> [Exercise objective]
Rescale the entries from the line containing "Pred potovanjem (42, 1512)" through the end of the entries, both ends included. Rewrite each of those lines in full, keeping its wording, and multiply every coordinate in the answers by 2.15, rounding to the nearest whole number with halves rounded up.

• • • • •

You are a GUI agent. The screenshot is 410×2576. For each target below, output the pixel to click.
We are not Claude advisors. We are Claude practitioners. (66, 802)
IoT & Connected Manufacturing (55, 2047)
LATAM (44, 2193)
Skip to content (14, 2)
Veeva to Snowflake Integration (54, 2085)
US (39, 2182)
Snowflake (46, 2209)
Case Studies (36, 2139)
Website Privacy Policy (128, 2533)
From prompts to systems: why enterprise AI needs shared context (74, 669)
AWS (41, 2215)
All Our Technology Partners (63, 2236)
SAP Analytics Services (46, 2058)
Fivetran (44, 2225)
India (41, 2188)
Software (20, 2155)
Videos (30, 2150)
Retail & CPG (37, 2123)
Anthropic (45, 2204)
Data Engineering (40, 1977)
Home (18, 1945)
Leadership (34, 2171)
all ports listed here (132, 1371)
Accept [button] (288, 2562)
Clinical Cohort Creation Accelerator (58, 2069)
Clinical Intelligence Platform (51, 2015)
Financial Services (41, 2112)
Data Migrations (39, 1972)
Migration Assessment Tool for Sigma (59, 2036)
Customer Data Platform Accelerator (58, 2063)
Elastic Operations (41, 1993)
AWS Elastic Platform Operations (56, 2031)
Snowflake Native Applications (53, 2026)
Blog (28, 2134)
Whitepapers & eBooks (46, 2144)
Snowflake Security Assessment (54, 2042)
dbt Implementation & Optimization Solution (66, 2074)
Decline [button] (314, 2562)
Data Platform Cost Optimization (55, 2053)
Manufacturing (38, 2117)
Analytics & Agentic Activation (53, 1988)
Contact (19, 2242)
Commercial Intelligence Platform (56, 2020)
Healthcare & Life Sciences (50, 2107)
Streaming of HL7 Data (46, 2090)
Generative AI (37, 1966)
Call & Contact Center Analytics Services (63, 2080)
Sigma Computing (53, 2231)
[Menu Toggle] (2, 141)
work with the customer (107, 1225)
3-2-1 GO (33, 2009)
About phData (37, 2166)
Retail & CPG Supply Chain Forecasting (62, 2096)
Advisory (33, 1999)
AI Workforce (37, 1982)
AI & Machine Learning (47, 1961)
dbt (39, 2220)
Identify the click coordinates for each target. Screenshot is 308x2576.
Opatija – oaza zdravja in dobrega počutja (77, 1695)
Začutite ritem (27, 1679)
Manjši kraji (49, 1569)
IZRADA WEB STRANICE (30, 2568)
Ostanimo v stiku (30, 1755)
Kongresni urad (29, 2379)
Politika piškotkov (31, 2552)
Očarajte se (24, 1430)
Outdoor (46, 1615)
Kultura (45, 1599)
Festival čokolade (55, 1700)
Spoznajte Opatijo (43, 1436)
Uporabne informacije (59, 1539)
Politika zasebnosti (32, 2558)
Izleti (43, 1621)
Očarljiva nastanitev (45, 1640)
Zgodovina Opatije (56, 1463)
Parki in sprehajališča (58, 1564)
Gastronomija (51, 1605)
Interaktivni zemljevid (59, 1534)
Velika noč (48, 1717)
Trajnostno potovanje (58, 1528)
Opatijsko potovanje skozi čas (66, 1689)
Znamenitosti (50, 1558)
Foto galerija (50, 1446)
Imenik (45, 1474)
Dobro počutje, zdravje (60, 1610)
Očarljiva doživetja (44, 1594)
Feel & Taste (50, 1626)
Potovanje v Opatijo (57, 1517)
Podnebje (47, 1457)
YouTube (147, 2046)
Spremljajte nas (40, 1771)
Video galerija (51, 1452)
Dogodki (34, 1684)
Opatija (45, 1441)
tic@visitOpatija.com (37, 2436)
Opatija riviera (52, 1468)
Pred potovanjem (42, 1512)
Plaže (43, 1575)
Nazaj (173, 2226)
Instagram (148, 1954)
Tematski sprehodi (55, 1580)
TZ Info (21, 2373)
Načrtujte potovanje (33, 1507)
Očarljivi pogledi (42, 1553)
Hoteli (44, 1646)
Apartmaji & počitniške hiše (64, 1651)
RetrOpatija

• • • • •

> [Complete response]
Pred potovanjem (90, 3251)
Plaže (92, 3386)
Nazaj (372, 4786)
Instagram (318, 4201)
Tematski sprehodi (118, 3397)
TZ Info (45, 5102)
Načrtujte potovanje (71, 3240)
Očarljivi pogledi (90, 3339)
Hoteli (95, 3539)
Apartmaji & počitniške hiše (138, 3550)
RetrOpatija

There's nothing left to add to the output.